* ASSIGNED TASK *
Write out the entries, please, from the line containing "The height and" through their final line, exactly and with nothing else.

* SUPPLIED DATA *

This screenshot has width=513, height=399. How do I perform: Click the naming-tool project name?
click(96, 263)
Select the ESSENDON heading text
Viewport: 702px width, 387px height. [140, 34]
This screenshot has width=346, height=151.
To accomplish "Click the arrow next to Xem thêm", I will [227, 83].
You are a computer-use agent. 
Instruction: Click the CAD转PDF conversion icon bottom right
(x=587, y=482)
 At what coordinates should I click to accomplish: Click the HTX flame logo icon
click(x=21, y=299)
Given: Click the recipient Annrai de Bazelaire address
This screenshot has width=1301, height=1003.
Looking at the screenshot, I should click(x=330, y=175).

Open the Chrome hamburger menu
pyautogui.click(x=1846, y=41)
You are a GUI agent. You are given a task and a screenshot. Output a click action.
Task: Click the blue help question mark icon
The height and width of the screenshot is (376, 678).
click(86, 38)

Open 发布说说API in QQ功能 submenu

* EXERCISE RESPONSE *
The height and width of the screenshot is (376, 678).
click(86, 38)

Open 发布说说API in QQ功能 submenu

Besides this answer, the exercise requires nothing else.